Mais l’énoncé en termes purement intellectuels de jugements établis sur des sentiments pèche toujours par excès de clarté ou, à tout le moins, par manque de subtilité. Ce que nous venons de dire eût été absolument vrai si une infranchissable frontière séparait l’amour profane de l’amour sacré. Il n’en est rien. Tout épanchement du cœur relève d’une cause unique du seul fait qu’il est épanchement du cœur.

Il n’est pas d’amour particulier, si pauvres que soient les êtres qui l’éprouvent, qui à son paroxysme n’aille se jeter dans la mer sans bornes de l’amour universel.

Toute femme aimée et perdue, c’est Eurydice. Eurydice est l’âme de l’homme, c’est-à-dire cette âme de lui-même par où il participe à la divinité, le centre le plus intime de son être, le cœur de son cœur et cependant, précisément à cause de sa superficialité, ce dont il est séparé.

Comme le cerf qui brame, comme la colombe qui murmure, il est un cri du cœur qui aime, don unique en sa sincérité, qu’il s’adresse à la femme, à la nature ou à la divinité inaccessible.

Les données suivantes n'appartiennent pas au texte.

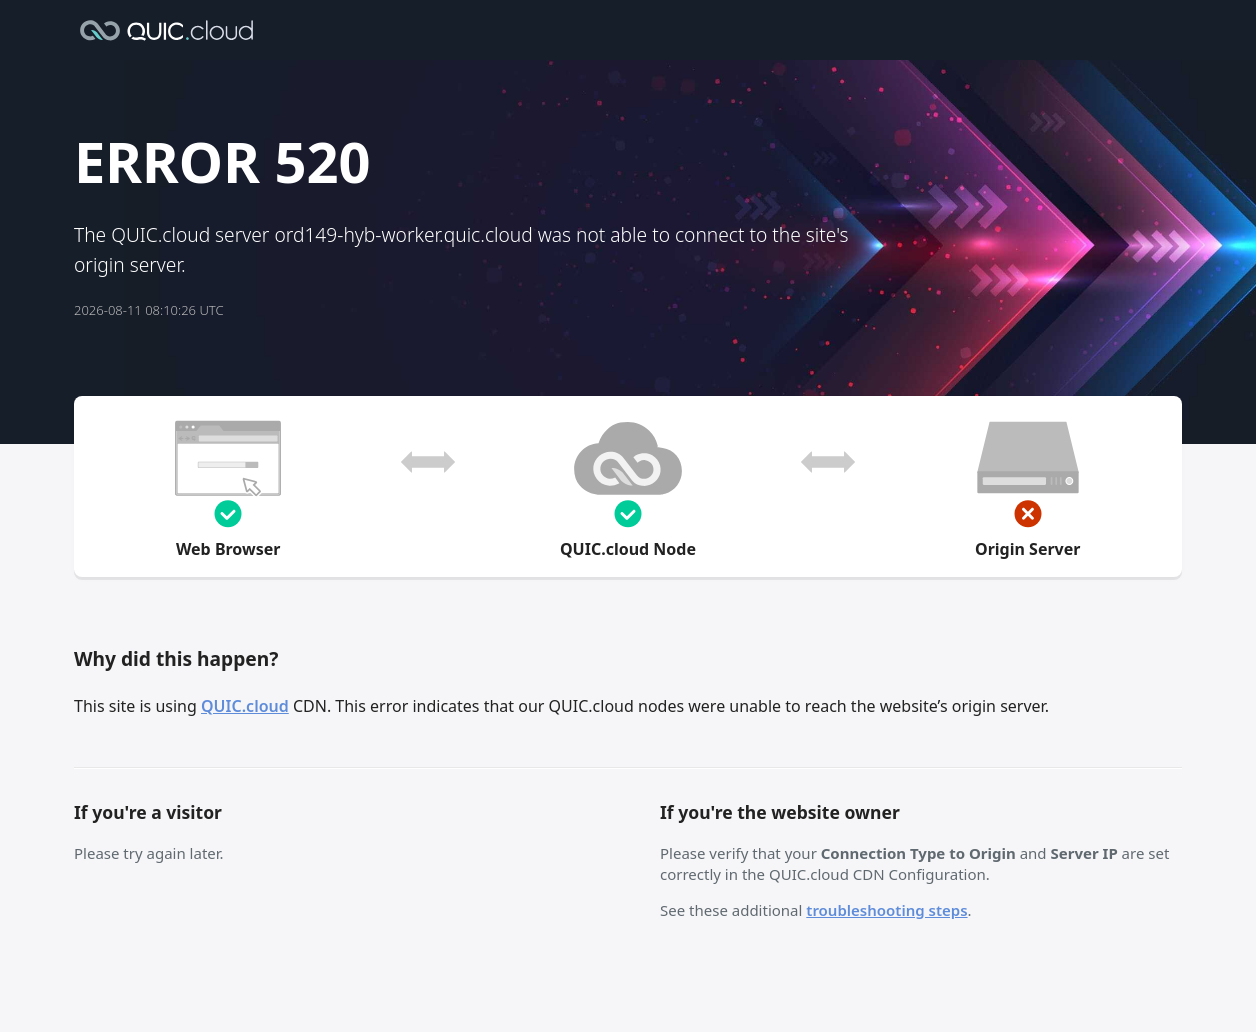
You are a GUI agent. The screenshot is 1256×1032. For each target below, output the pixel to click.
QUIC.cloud (245, 706)
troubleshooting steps (886, 910)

Et c’est cette voix, ce cri d’amour vers l’objet aimé, le vocatif par excellence qui est à l’origine de toute la poésie d’amour.




Les grands poètes romantiques allemands furent en même temps des métaphysiciens parce que la cime du lyrisme est au point de rencontre de la poésie et de la métaphysique.

Novalis est le type même de la synthèse du poète et du métaphysicien.

Il serait absurde d’en dire autant de Mörike. Sa poésie n’a aucune visée métaphysique et sa vie fut d’une attristante banalité.

Dans cette vie, une passante, et c’est tout. Mais cette passante dans ses voiles entraîne avec elle tout le cortège élyséen de l’amour unique.

Quand vient le grand amour, il ne vient jamais seul. Plus il est profond, plus il est comme un génie magnifique, généreux en dons. Et comme au plus dur des êtres il sait offrir avec une infinie douceur le don des larmes, au plus simple des mortels il sait aussi ouvrir les portes des pensées empyréennes.

Sondez les mots : l’amour c’est l’âme qui anime, meut et émeut l’univers, le grand mouvement des mondes.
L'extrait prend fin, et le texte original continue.